А те, кто поступил не так, кого Господь поставил по левую руку, – они не разглядели в других людях братьев Христа – образ Божий в человеке. Так как вы не сделали этого одному из сих меньших, то не сделали Мне (Мф. 25: 45), заключает Христос.

Логика, конечно, здесь непростая. Правыми, то есть теми, кто по правую руку, праведниками, оказываются те, кто не судит людей по их правоте или неправоте, кто не берет на себя роль судьи. Не важно, какого человека ты встретил на пути – доброго или злого, преступника или больного, но ты встретил того, кто нуждается в милосердии. А значит, ты встретил Сына Человеческого, Христа. Суд тебе не дан, а вот милосердие – свое милосердие! – ты можешь проявить. И если найдешь в себе такое милосердие, то Господь возьмет тебя в жизнь. Сложная логика, не человеческая. Но нам хочется больше быть справедливыми, чем милосердными. Нам кажется, что задача человечества (и наша личная) – построить справедливый мир.

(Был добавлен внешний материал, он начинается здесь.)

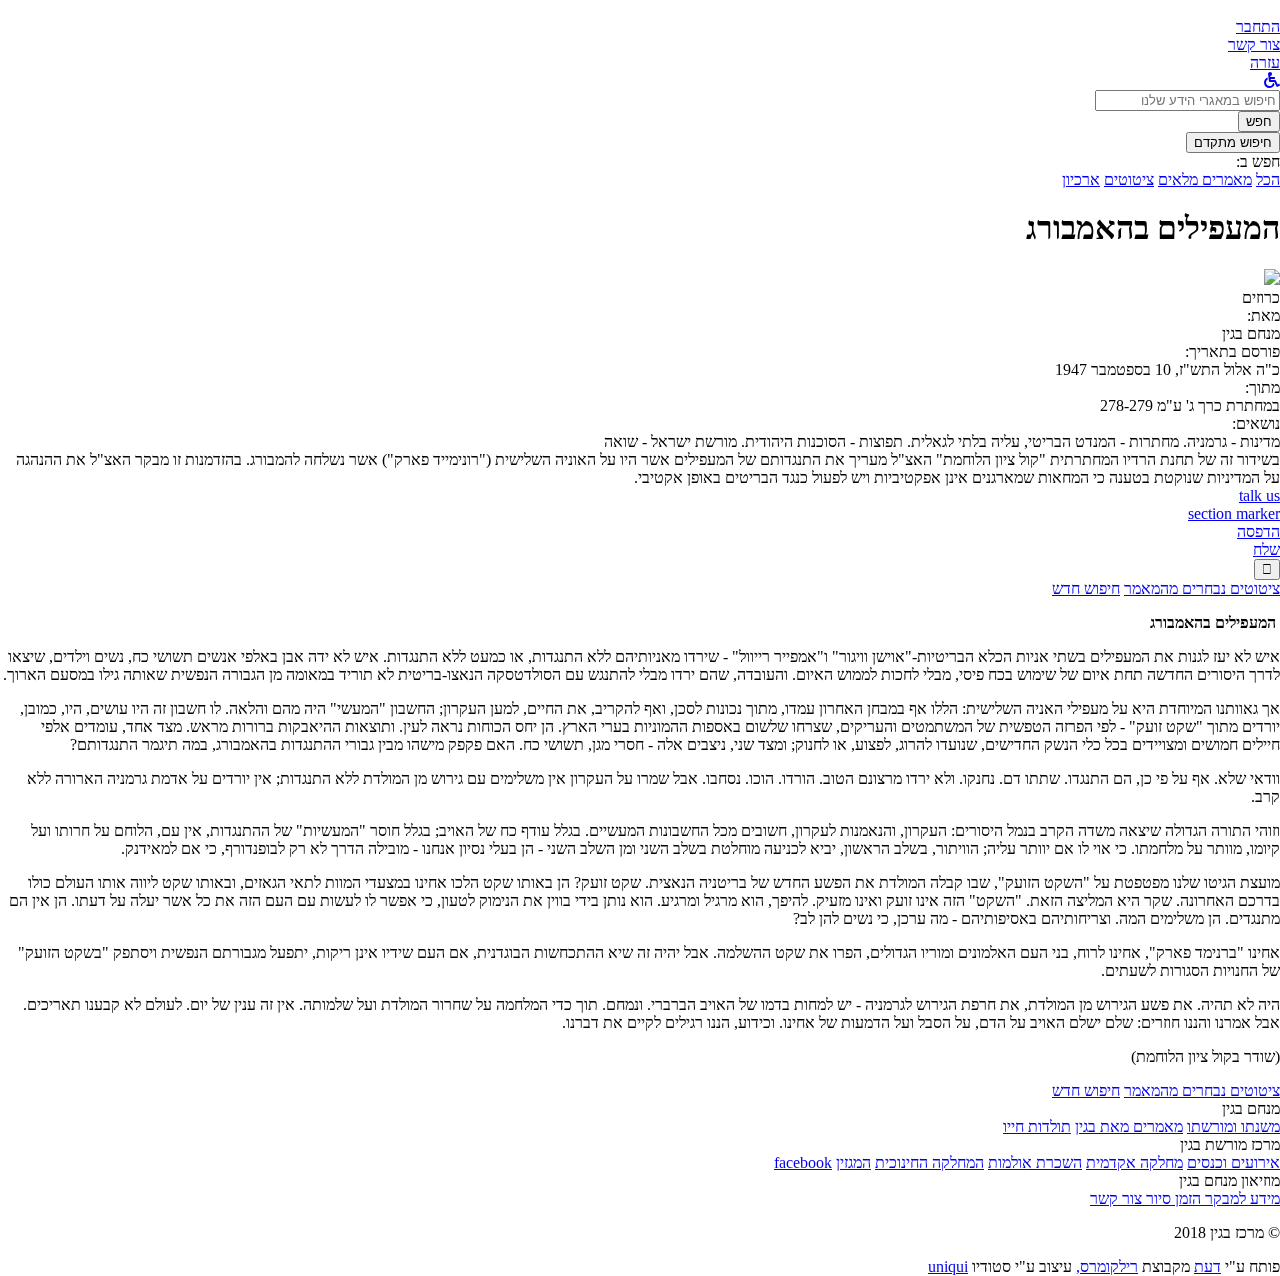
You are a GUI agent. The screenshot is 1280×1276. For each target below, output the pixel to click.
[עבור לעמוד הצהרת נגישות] (1272, 80)
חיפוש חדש (1086, 588)
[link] (1254, 44)
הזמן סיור (1171, 1198)
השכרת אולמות (1035, 1162)
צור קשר (1116, 1198)
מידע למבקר (1240, 1198)
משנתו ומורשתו (1233, 1126)
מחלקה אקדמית (1134, 1162)
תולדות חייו (1037, 1126)
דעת (1207, 1266)
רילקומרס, (1107, 1266)
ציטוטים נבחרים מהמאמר (1202, 588)
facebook (803, 1162)
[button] (1258, 26)
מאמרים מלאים (1205, 179)
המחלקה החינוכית (929, 1162)
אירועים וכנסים (1233, 1162)
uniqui (948, 1266)
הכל (1268, 179)
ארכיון (1081, 179)
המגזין (853, 1162)
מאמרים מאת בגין (1129, 1126)
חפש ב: (1258, 161)
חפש (1259, 121)
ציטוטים (1129, 179)
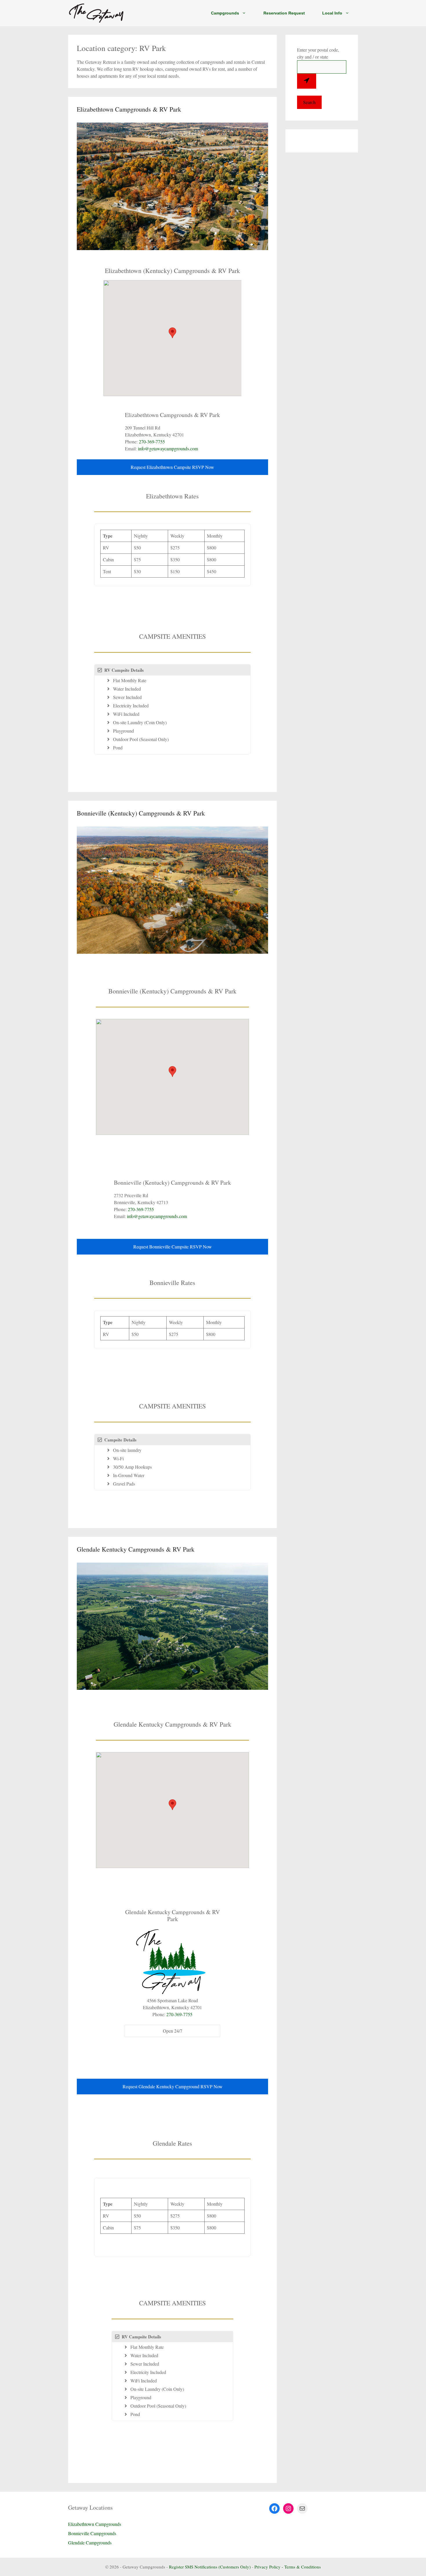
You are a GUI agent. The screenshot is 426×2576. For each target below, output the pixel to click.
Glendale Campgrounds (90, 2542)
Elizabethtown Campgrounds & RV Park (129, 109)
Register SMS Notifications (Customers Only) (210, 2567)
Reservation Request (284, 13)
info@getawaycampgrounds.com (168, 448)
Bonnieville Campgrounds (92, 2533)
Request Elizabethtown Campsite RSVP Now (172, 467)
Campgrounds (225, 13)
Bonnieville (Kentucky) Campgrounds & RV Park (141, 813)
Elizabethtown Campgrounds (94, 2524)
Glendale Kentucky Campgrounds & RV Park (135, 1549)
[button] (172, 332)
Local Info (332, 13)
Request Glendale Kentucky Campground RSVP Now (173, 2086)
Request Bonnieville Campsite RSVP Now (172, 1247)
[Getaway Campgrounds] (97, 13)
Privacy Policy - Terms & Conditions (287, 2567)
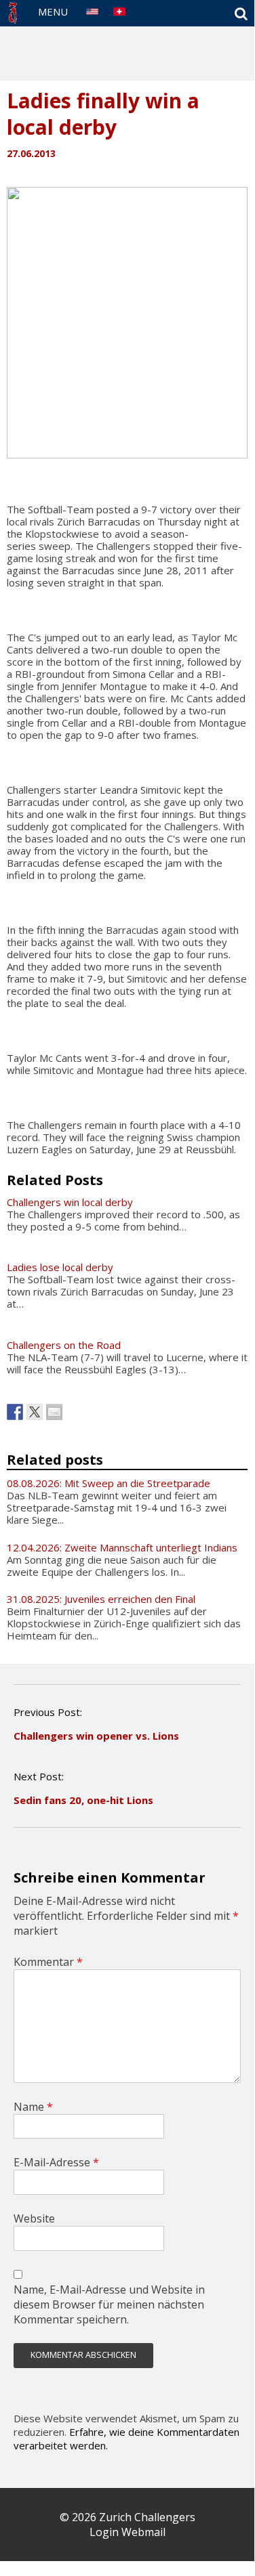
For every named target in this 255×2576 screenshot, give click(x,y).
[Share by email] (54, 1412)
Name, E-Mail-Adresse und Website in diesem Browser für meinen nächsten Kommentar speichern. (109, 2304)
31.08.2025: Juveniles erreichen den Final (101, 1599)
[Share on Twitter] (34, 1412)
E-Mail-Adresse (56, 2162)
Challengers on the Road (64, 1345)
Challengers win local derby (70, 1202)
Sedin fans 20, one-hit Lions (83, 1800)
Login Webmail (127, 2532)
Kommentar (48, 1961)
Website (34, 2218)
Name (33, 2106)
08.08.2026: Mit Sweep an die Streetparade (108, 1483)
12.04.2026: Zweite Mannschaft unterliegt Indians (122, 1547)
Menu (53, 11)
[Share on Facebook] (15, 1412)
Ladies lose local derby (60, 1267)
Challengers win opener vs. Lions (96, 1735)
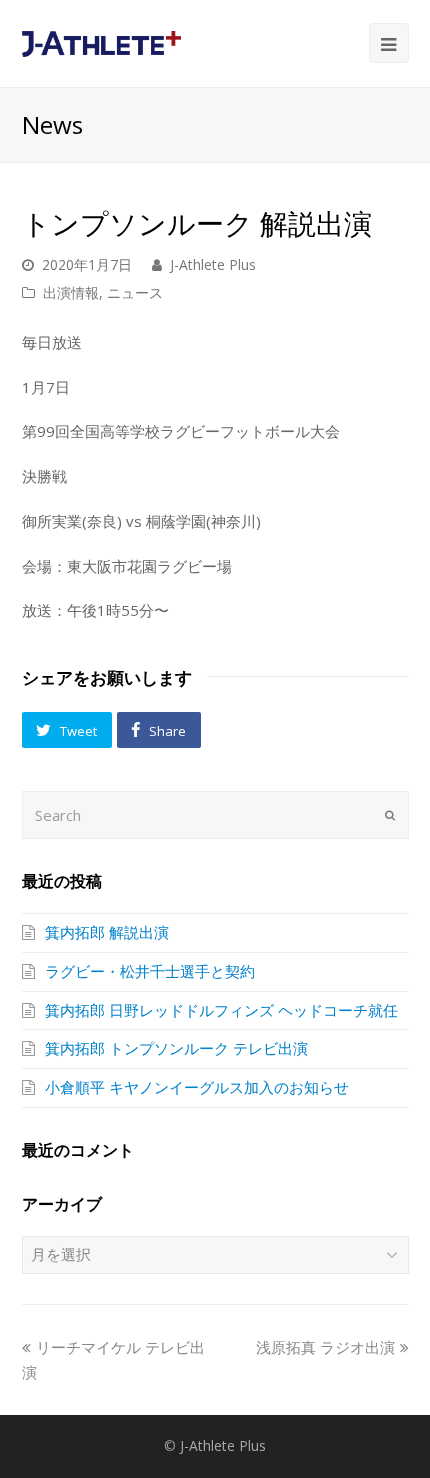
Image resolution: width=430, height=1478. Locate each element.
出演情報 (71, 292)
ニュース (135, 292)
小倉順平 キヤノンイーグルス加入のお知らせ (197, 1087)
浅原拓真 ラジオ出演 (325, 1347)
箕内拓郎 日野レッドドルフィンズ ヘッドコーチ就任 (221, 1010)
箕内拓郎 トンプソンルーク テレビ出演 (176, 1048)
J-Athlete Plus (213, 264)
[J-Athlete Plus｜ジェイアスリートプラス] (102, 42)
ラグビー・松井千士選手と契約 (150, 971)
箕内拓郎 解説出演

И вдруг оказывается, что Божий суд определяет, чего в тебе было больше – справедливости или милосердия и жить тебе или не жить после этого. И все же Божий суд не есть страшный. Ведь как может действовать со страхом Тот, Кто Сам принес милосердие и изгнал страх? Нет этого страха в евангельском повествовании. Нет его и в названии Суда.

Несколько лет назад мне пришлось заниматься древними византийскими рукописями (лекционариями Нового Завета), и одной из задач проекта было исследовать древнюю календарную систему. И тогда я узнал, к своему изумлению, что в византийском календаре, как и в греческом, до сих пор это воскресенье (Неделя о Страшном суде) называется просто – мясопустное. Более того, в древних славянских календарях это воскресенье тоже называлось только мясопуст. А где же страх?

Непонятно, как сама идея того, что Суд – страшный, возникла на Руси. Во всех европейских языках (за исключением родственных нам болгарского и сербского) Суд не страшный, а последний . Есть варианты: Суд – это День Господа, или Младший день – то есть новый день, самый последний, после которого уже не может быть ничего старого, так в немецком языке. Даже в греческом языке, с которого переводили богослужебные тексты на славянский, этот день назывался «имера тис крисис» – «день кризиса», что и есть «день суда».

Также в названии этого дня на других языках подчеркивается момент встречи. А встреча с Господом – это всегда и радость, но и суд. Именно поэтому русские мастера‑иконописцы подчеркивали не мучение грешников, а момент встречи со святыми и со Христом, момент вхождения в Царство Божие. Так что восклицание соработника Андрея Рублева Даниила Черного «На то и Суд страшный. Ведь не я это придумал» оказывается на поверку малоубедительным.

 


Дата добавления: 2019-02-12; просмотров: 197; Мы поможем в написании вашей работы!

Поделиться с друзьями:






Мы поможем в написании ваших работ!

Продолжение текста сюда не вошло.